Passage provided:
----

Taxi drivers, restaurant workers, and hotel staff across Aruba report a sharp slowdown. Some restaurants are offering “Dollars to Florin” pricing—tactics last seen during the COVID-19 pandemic—to attract local customers as visitor traffic softens.
According to AHATA, average hotel occupancy fell to 63% in September, down 9.8% year over year and the lowest level since the 2020 pandemic period. While September is historically a soft month and RevPAR was maintained, the figure is worrying. August 2025 occupancy stood at 74%, and AHATA has revised its second-half projections downward, indicating weaker-than-expected performance.
Industry voices cite multiple factors, including U.S. travelers tightening budgets amid rising costs, higher healthcare insurance expenses, and some job losses leading to trip cancellations. Meanwhile, there’s growth from parts of Latin America, though it’s unclear whether spending levels match those of U.S. travelers. With the U.S. imposing an additional $250 visa fee for Brazilian visitors headed to attractions like Walt Disney World, stakeholders suggest Aruba could seize the moment to court these travelers redirecting plans.
The sector warns that sustained low occupancy could trigger reduced staff hours and broader economic effects. Calls are growing for an urgent, national-level meeting of stakeholders and faster policy action—including clearer regulation of vacation rentals—to stabilize demand and protect jobs.

----

Data extract:
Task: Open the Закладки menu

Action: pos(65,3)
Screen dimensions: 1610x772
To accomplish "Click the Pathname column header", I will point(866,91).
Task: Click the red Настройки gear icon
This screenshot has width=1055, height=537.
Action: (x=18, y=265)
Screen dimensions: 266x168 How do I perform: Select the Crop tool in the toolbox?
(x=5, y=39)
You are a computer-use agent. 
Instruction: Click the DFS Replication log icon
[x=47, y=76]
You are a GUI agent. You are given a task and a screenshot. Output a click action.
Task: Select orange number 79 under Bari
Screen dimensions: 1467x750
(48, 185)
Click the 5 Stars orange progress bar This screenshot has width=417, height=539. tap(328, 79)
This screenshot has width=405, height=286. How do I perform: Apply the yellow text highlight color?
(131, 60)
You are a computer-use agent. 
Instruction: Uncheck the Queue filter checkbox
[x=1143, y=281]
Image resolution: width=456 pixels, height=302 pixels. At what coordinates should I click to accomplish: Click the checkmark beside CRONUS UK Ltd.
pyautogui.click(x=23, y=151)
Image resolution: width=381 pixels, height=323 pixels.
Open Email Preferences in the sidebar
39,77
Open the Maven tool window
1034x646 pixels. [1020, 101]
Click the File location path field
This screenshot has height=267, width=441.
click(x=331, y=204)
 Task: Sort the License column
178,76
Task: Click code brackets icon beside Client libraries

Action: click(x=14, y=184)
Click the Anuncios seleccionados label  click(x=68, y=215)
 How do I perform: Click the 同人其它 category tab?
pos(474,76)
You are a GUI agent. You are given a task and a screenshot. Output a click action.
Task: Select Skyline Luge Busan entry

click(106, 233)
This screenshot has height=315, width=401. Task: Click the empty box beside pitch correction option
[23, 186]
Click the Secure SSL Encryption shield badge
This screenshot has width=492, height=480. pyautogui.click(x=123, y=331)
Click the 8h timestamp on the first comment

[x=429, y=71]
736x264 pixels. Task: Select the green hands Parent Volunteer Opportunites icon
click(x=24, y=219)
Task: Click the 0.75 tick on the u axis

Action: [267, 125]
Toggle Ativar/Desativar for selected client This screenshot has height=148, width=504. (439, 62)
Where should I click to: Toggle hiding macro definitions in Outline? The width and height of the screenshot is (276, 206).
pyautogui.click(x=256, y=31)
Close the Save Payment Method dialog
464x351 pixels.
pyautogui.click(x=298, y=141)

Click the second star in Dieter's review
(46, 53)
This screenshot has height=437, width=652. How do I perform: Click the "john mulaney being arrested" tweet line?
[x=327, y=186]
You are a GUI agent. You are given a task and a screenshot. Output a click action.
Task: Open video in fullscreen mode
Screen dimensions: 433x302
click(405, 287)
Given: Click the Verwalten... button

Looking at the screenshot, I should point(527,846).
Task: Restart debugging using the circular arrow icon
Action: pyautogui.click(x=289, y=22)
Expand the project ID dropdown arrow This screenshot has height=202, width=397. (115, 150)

----

Required action 1:
Translate into Spanish this sentence from the passage on Aruba's tourism slowdown: "The sector warns that sustained low occupancy could trigger reduced staff hours and broader economic effects."
Required action 2:
Write out the passage on Aruba's tourism slowdown word for word from "According to AHATA, average" to "indicating weaker-than-expected performance.".
The records come from a separate source.

Exercise output 1:
El sector advierte que una baja ocupación sostenida podría provocar una reducción de las horas del personal y efectos económicos más amplios.

Exercise output 2:
According to AHATA, average hotel occupancy fell to 63% in September, down 9.8% year over year and the lowest level since the 2020 pandemic period. While September is historically a soft month and RevPAR was maintained, the figure is worrying. August 2025 occupancy stood at 74%, and AHATA has revised its second-half projections downward, indicating weaker-than-expected performance.